Give back the data in full. Leave nothing out.

BEGIN Dataset records

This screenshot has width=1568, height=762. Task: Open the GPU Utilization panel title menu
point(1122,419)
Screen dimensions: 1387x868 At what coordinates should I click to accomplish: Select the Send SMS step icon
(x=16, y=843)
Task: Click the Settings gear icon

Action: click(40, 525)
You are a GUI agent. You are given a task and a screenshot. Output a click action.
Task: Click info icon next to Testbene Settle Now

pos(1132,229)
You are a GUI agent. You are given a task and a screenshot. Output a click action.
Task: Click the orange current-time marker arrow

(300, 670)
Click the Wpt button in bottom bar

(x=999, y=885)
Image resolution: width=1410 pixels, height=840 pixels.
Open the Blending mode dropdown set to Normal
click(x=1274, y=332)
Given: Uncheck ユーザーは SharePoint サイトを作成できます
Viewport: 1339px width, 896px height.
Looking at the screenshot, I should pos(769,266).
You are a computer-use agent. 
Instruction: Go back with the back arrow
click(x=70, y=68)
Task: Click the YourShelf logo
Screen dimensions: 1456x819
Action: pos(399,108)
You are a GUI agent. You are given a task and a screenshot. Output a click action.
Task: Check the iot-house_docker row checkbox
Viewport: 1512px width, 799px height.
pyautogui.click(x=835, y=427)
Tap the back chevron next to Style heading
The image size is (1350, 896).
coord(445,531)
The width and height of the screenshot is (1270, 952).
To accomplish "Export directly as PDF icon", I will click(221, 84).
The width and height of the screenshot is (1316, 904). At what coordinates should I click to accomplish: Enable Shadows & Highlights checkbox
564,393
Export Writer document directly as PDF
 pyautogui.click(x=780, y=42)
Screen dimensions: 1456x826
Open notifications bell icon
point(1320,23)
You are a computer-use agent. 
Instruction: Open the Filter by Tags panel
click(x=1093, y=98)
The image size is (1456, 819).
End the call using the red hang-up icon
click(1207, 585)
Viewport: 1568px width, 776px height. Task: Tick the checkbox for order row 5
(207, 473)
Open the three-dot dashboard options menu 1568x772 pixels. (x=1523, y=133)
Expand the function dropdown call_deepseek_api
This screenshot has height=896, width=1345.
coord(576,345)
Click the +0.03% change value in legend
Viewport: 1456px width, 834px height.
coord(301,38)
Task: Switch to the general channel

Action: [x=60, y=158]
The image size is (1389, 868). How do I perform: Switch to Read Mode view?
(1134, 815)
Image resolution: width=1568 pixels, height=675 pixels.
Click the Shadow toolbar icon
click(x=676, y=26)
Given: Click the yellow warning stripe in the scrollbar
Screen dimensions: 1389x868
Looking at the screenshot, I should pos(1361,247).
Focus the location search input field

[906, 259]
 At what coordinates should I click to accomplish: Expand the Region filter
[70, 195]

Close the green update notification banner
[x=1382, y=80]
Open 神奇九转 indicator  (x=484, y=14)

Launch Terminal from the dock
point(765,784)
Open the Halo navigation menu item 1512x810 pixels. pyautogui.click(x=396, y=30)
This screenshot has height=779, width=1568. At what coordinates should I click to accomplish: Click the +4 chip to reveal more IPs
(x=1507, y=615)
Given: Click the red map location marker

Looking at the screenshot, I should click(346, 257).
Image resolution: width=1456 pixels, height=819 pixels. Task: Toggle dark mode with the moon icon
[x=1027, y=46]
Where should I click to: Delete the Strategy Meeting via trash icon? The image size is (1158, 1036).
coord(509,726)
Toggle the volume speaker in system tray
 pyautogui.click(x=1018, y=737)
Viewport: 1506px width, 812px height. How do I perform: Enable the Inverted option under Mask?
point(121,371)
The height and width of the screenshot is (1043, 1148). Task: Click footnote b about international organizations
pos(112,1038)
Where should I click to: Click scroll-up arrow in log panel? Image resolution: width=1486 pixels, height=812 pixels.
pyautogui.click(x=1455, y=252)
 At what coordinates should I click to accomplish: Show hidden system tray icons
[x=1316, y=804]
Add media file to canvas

END Dataset records

**Response**
This screenshot has width=1568, height=762. Task: Open the GPU Utilization panel title menu
point(1122,419)
Screen dimensions: 1387x868 At what coordinates should I click to accomplish: Select the Send SMS step icon
(x=16, y=843)
Task: Click the Settings gear icon

Action: click(40, 525)
You are a GUI agent. You are given a task and a screenshot. Output a click action.
Task: Click info icon next to Testbene Settle Now

pos(1132,229)
You are a GUI agent. You are given a task and a screenshot. Output a click action.
Task: Click the orange current-time marker arrow

(300, 670)
Click the Wpt button in bottom bar

(x=999, y=885)
Image resolution: width=1410 pixels, height=840 pixels.
Open the Blending mode dropdown set to Normal
click(x=1274, y=332)
Given: Uncheck ユーザーは SharePoint サイトを作成できます
Viewport: 1339px width, 896px height.
Looking at the screenshot, I should pos(769,266).
You are a computer-use agent. 
Instruction: Go back with the back arrow
click(x=70, y=68)
Task: Click the YourShelf logo
Screen dimensions: 1456x819
Action: pos(399,108)
You are a GUI agent. You are given a task and a screenshot. Output a click action.
Task: Check the iot-house_docker row checkbox
Viewport: 1512px width, 799px height.
pyautogui.click(x=835, y=427)
Tap the back chevron next to Style heading
The image size is (1350, 896).
coord(445,531)
The width and height of the screenshot is (1270, 952).
To accomplish "Export directly as PDF icon", I will click(221, 84).
The width and height of the screenshot is (1316, 904). At what coordinates should I click to accomplish: Enable Shadows & Highlights checkbox
564,393
Export Writer document directly as PDF
 pyautogui.click(x=780, y=42)
Screen dimensions: 1456x826
Open notifications bell icon
point(1320,23)
You are a computer-use agent. 
Instruction: Open the Filter by Tags panel
click(x=1093, y=98)
The image size is (1456, 819).
End the call using the red hang-up icon
click(1207, 585)
Viewport: 1568px width, 776px height. Task: Tick the checkbox for order row 5
(207, 473)
Open the three-dot dashboard options menu 1568x772 pixels. (x=1523, y=133)
Expand the function dropdown call_deepseek_api
This screenshot has height=896, width=1345.
coord(576,345)
Click the +0.03% change value in legend
Viewport: 1456px width, 834px height.
coord(301,38)
Task: Switch to the general channel

Action: [x=60, y=158]
The image size is (1389, 868). How do I perform: Switch to Read Mode view?
(1134, 815)
Image resolution: width=1568 pixels, height=675 pixels.
Click the Shadow toolbar icon
click(x=676, y=26)
Given: Click the yellow warning stripe in the scrollbar
Screen dimensions: 1389x868
Looking at the screenshot, I should pos(1361,247).
Focus the location search input field

[906, 259]
 At what coordinates should I click to accomplish: Expand the Region filter
[70, 195]

Close the green update notification banner
[x=1382, y=80]
Open 神奇九转 indicator  (x=484, y=14)

Launch Terminal from the dock
point(765,784)
Open the Halo navigation menu item 1512x810 pixels. pyautogui.click(x=396, y=30)
This screenshot has height=779, width=1568. At what coordinates should I click to accomplish: Click the +4 chip to reveal more IPs
(x=1507, y=615)
Given: Click the red map location marker

Looking at the screenshot, I should click(346, 257).
Image resolution: width=1456 pixels, height=819 pixels. Task: Toggle dark mode with the moon icon
[x=1027, y=46]
Where should I click to: Delete the Strategy Meeting via trash icon? The image size is (1158, 1036).
coord(509,726)
Toggle the volume speaker in system tray
 pyautogui.click(x=1018, y=737)
Viewport: 1506px width, 812px height. How do I perform: Enable the Inverted option under Mask?
point(121,371)
The height and width of the screenshot is (1043, 1148). Task: Click footnote b about international organizations
pos(112,1038)
Where should I click to: Click scroll-up arrow in log panel? Image resolution: width=1486 pixels, height=812 pixels.
pyautogui.click(x=1455, y=252)
 At what coordinates should I click to accomplish: Show hidden system tray icons
[x=1316, y=804]
Add media file to canvas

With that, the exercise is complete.